The "firm", of course, was Bolton Wanderers a club where Nolan, a City of Liverpool Schoolboys player, signed on at 17 and is now a stalwart ahead of his time. He thought he knew the club inside out until Sammy Lee took charge, rewrote what Nolan believed to be its founding footballing principles and, after the player had expressed concerned about this, promptly dropped him. Nolan, the club's captain, has until now not said too much about the way things imploded in Lee's short and controversial reign, during which Bolton plunged from the lofty Premier League heights of the Sam Allardyce era to second bottom, but his description of the day he knocked on Lee's door to ask why he had been dropped provides an illuminating insight into the sense of torpor which gripped the club in the dying days of his era.

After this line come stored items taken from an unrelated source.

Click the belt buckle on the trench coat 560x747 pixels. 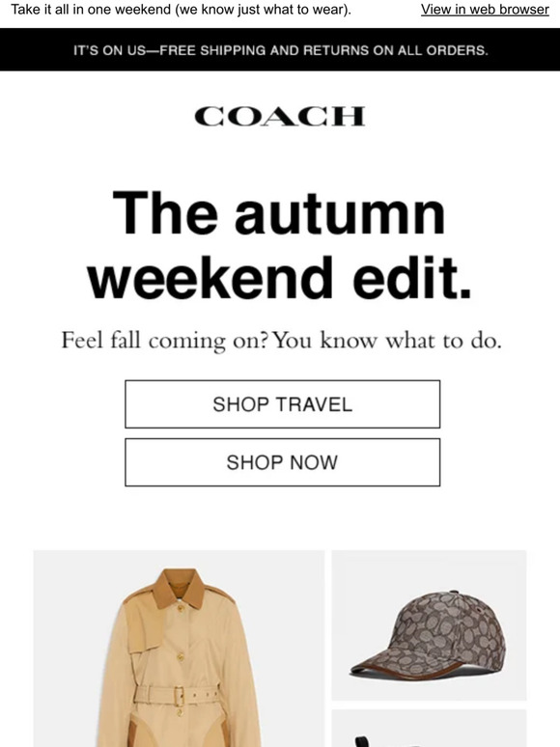(179, 696)
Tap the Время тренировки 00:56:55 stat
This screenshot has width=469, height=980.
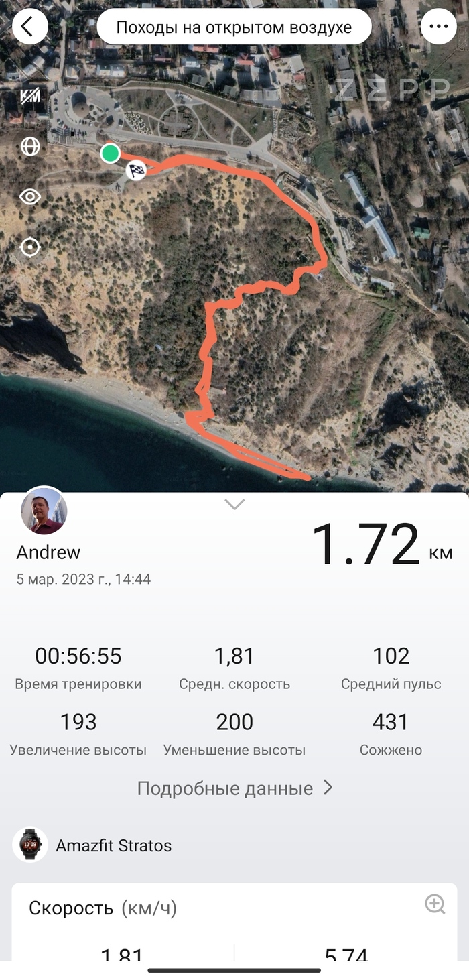(78, 668)
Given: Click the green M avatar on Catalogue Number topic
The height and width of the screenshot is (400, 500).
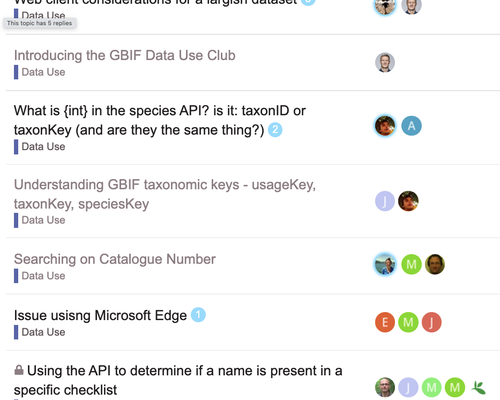Looking at the screenshot, I should coord(411,264).
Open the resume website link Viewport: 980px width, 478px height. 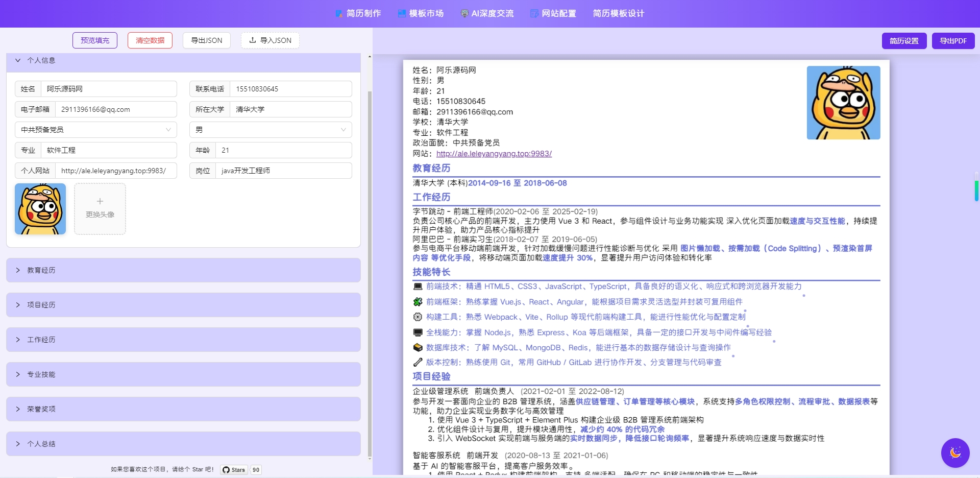pyautogui.click(x=494, y=154)
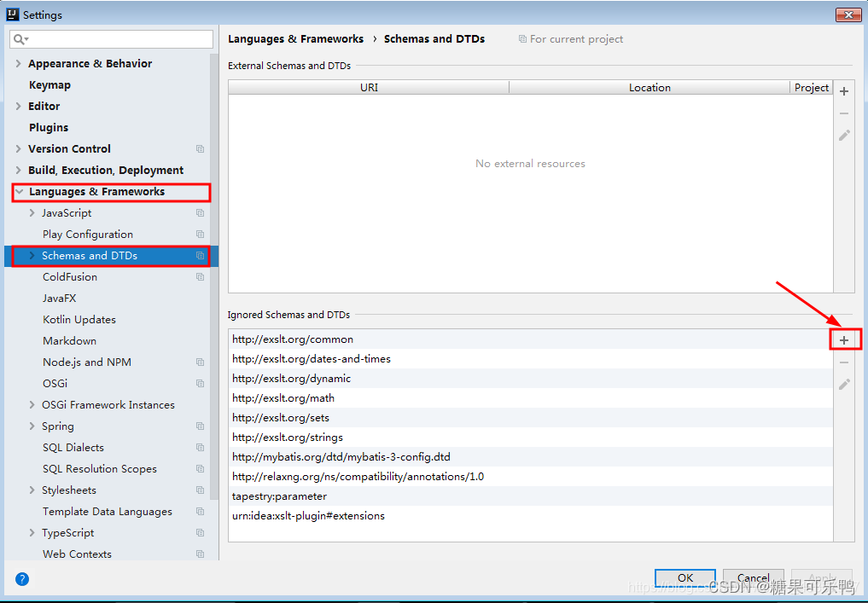Click the project icon next to Version Control
868x603 pixels.
tap(200, 148)
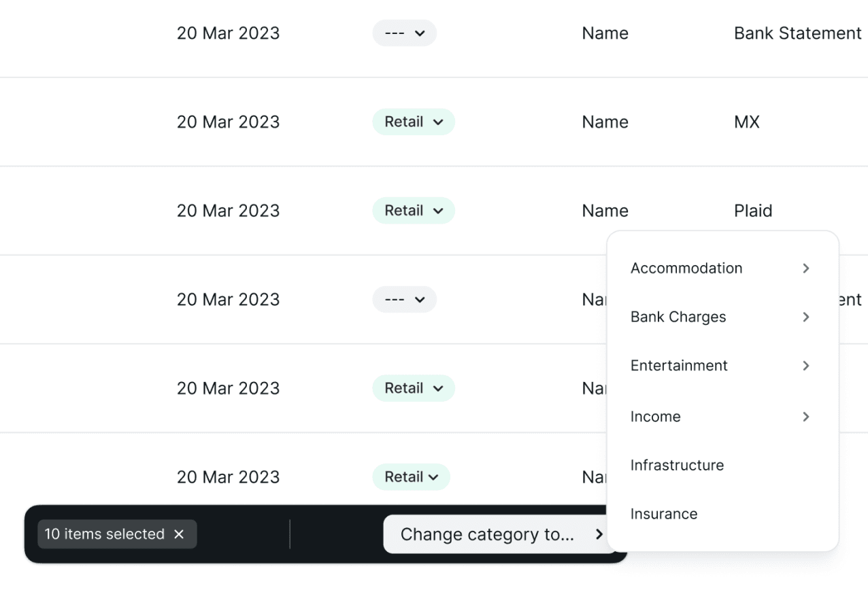
Task: Choose the Infrastructure category
Action: coord(677,465)
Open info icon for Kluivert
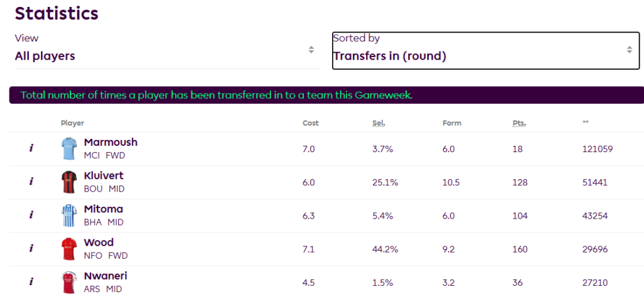This screenshot has height=299, width=644. (31, 182)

The background to the meeting was not the most encouraging. Nolan had been one of those senior players delegated to approach Lee about his decision to dispense with Allardyce's direct tactics and turn Bolton into a passing team when he found himself dropped for the home match with Chelsea on 7 October and it was the next morning that he knocked on his door and asked why. "I said: 'What's happening?'" Nolan recalls. "He said: 'You come on and tell me what's up.' I said: 'What do you mean, "what's up?" I'm gutted I wasn't playing.' He said: 'I don't think you were gutted enough.' I said: 'I was.' It just went back and fro, like that."

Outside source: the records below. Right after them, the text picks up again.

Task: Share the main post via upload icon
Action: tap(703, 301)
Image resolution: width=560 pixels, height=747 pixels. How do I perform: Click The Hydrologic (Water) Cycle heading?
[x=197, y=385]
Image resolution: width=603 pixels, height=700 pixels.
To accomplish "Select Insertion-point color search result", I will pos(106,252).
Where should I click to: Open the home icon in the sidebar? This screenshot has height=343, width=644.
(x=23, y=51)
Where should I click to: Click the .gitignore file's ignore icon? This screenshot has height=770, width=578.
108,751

We are not privy to Lee's side of the story and Nolan's description of the quality of his coaching qualities "probably the best coach I've ever worked with; fantastic to be around" suggests he is certainly a man worth listening to. But it is hard not to conclude from Nolan's account that the insecurity created in Lee by the pressures of management led him into some seriously flawed man-management techniques. Nolan told Lee, during that 10-minute meeting back in October, that he wanted to work to get his place back. "Sammy said: 'that's what I wanted to hear. That's good. It's up to you now to prove me wrong.'" But in the event, he did not get the chance to do so. Lee was sacked a few days later, presaging the arrival of Gary Megson whose more direct approach to player relations seems to be working. Before last Sunday's heavy defeat at Liverpool, the club had collected three league draws and the victory over Manchester United, under Megson, and will be looking for more points when they clash with Steve Bruce's Wigan tomorrow in arguably this weekend's most significant fixture.

For some managers Arsne Wenger among them Bolton's owner Eddie Davies and Phil Gartside, the chairman, dismissed Lee with indecent haste. But while Nolan expresses regret that a fellow member of the Liverpool fraternity, with whom he had more banter than many at the Reebok, should have gone, he stands by the importance of having senior players willing to speak their minds.

"What people don't see outside of football is that you have a 'committee' of senior players at a football club, who the manager automatically turns to when things are going wrong, or even if it's going well," he says. "He might just say, 'What do you think about having a night out with all the lads?' That structure's important to a club."

The Bolton committee reps are Gary Speed (whose disagreements with Lee led the manager to remove him from his role as player-coach) as well as Nolan, Kevin Davies and goalkeeper Jussi Jaaskelainen, with Nicolas Anelka and El-Hadji Diouf forming a French sub-committee. It is a set-up Nolan has known ever since he arrived at the club and which, with Megson's arrival, seems to have been restored to working order.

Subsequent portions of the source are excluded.